_Extracted material_
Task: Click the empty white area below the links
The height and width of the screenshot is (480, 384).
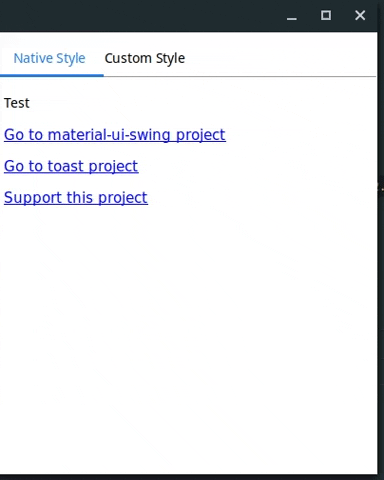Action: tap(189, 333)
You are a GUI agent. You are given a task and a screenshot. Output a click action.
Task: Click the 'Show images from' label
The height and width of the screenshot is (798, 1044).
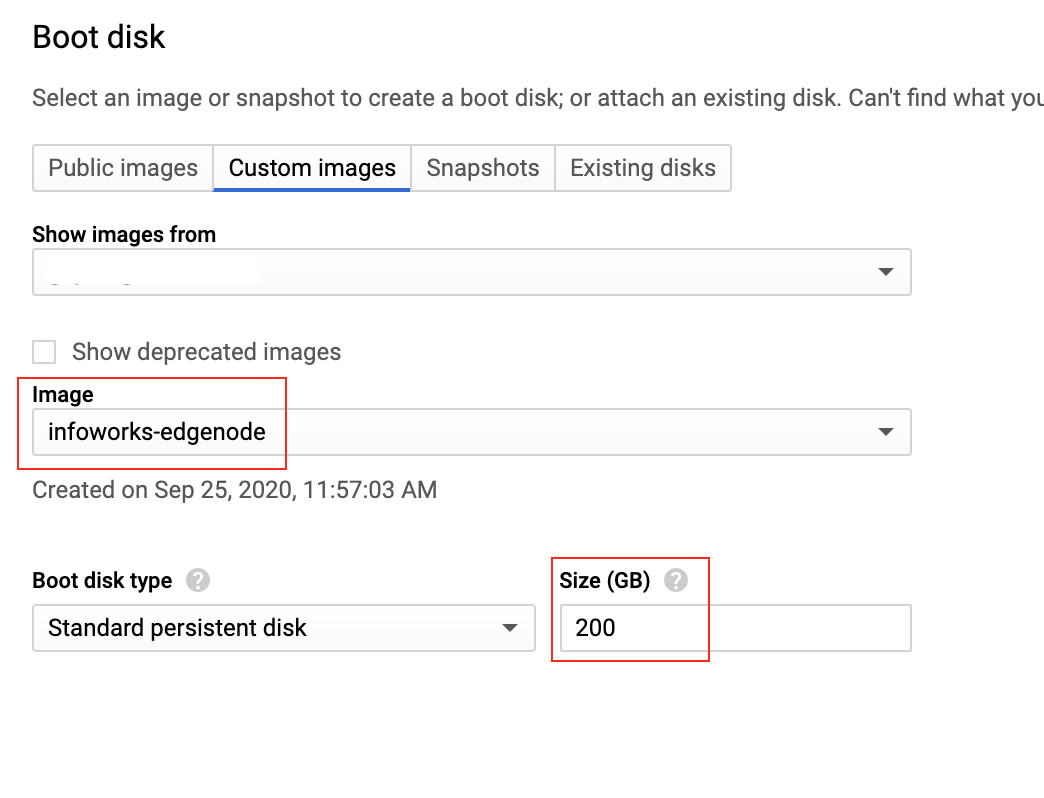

_Exercise goal_
Please retype the listing above word for word, skipping each picture.

_Finished task_
Task: Click the empty white area below the links
The height and width of the screenshot is (480, 384).
Action: tap(189, 333)
You are a GUI agent. You are given a task and a screenshot. Output a click action.
Task: Click the 'Show images from' label
The height and width of the screenshot is (798, 1044).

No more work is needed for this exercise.